The third and final episode introduces us to the legend of Shazal Rugandy, a magic user who supposedly created a mirror called the Shadow Reflector. Capable of making exact copies of anyone reflected in it, with the exception that they will have the opposite personality of the person replicated, Shazal sealed the mirror away, never to be found. Until recently, when clue of its whereabouts was discovered. A thief has stolen the information, however, and it is up to Lina and Naga to stop him from taking over the world with shadow copies – and they'll get a reward in the process.

Lina and Naga are, once again, the protagonists. Lina is much the same Lina we've come to know and love: feisty, cunning, and exasperated by her rival's antics. Despite first appearances, we actually do get some more depth from Naga, mostly due to increased screen time. I managed to grow attached to her over the course of watching the specials and I would definitely not be averse to learning more about her. As Naga herself puts it, she holds “a supreme sense of superiority and extreme self-confidence”, and those aspects make her rather endearing.

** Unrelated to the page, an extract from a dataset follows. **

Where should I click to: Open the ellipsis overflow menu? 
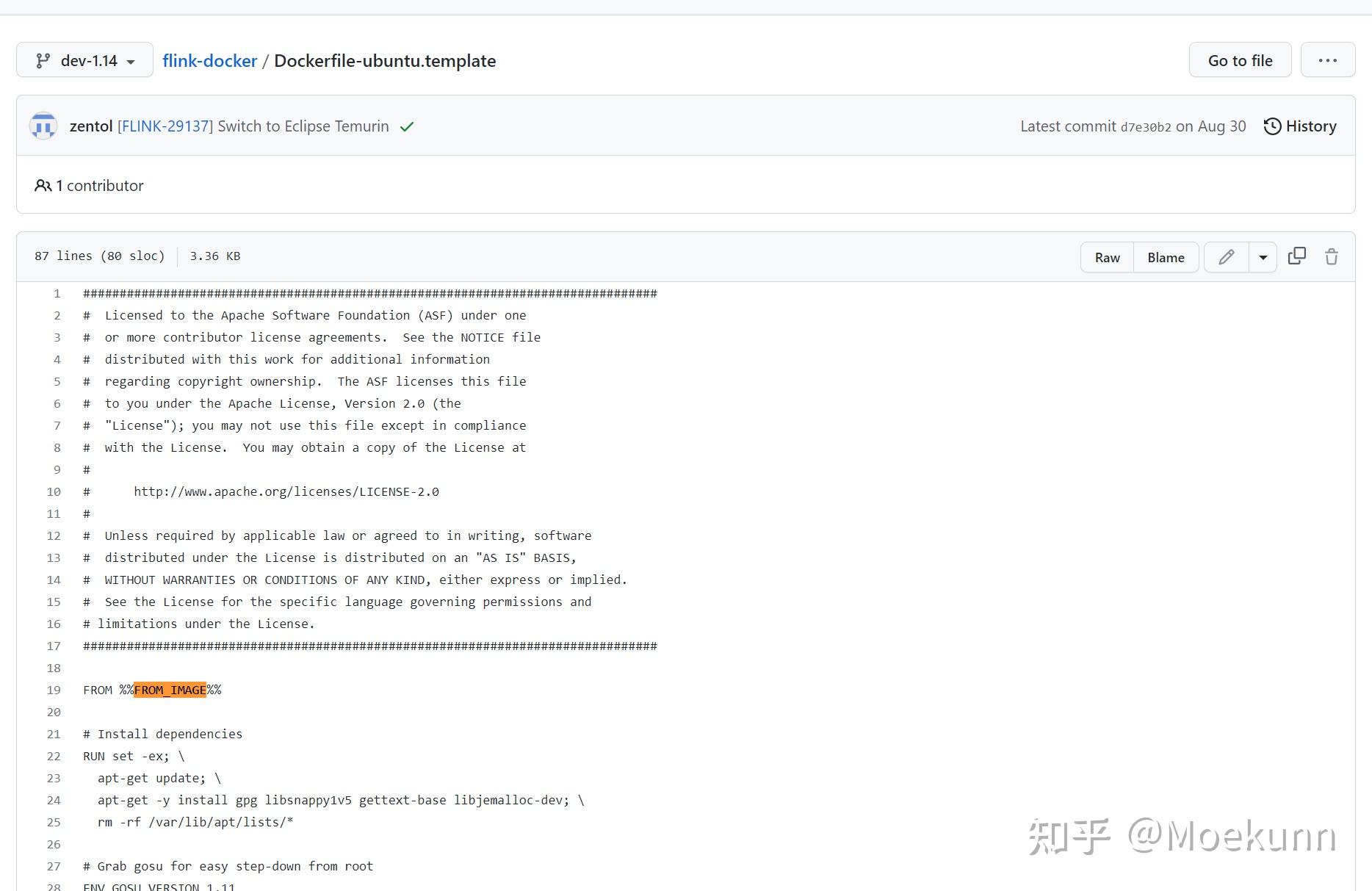pos(1328,59)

Any side characters that dwell within the OVAs are memorable if only for their absurdity and hilarity. Most are defined by single, shallow character traits and used for laughs, whether they're getting their derrières proverbially handed to them by Lina or Naga or wreaking havoc all on their own.

Like the movie, the Slayers OVAs are animated by J.C. Staff. Unlike the movie, though, the OVAs use brighter and more pleasant palettes. The animation also seems to be just a bit more fluid and graceful.

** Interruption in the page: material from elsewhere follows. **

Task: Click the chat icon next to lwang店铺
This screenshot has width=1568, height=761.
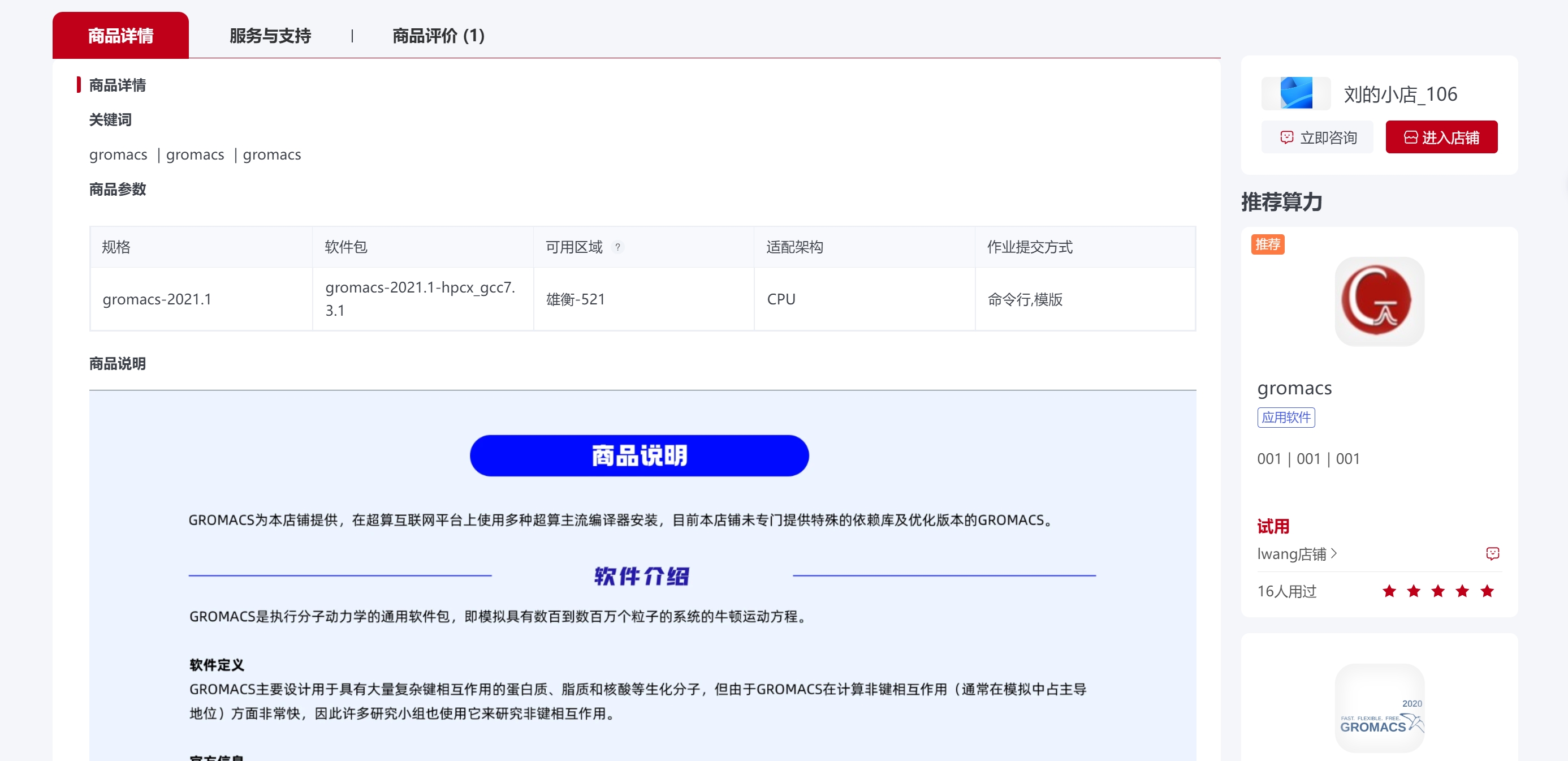Action: pyautogui.click(x=1492, y=553)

As per usual, the ending theme is sung by Hayashibara Megumi, and it is called Kagirinai Yokubou no Naka Ni. It's a good tune that I wound up listening to all the way through for all three episodes. The third special has not only one, but two insert songs. The first one is called Run All The Way! and the second one is called Touch Yourself. Both are performed by Hayashibara Megumi, and once again, they are both great songs.

I'm not exaggerating when I say I don't really remember the rest of the soundtrack – I don't. Truly, the only saving grace Slayers' music has is Megumi herself. Again, she does a great job of voicing Lina. I really loved Kawamura Maria's role as Naga – she's oddly endearing and hysterical all at once. Her laugh is nothing to sneeze at and I can certainly see why she would have trouble breathing after recording certain parts of the first OVA.

If you stumble upon Slayers with the hopes of getting some mind blowing revelations about human nature or something of the like, I'm sorry to say that you'll be quite disappointed. The Slayers franchise is primarily comedic, and that's exactly what you will get. The first and second episodes are especially reliant on repeating gags, although they never get boring or seem out of place. As a final note, while the stories in these OVAs are self-contained and bear no connection to one another, it is still advisable you watch Slayers Perfect/Slayers: The Motion Picture beforehand. Overall, the Slayers Special OVAs are a welcome addition to the franchise and well worth the time of fans or newcomers to Slayers.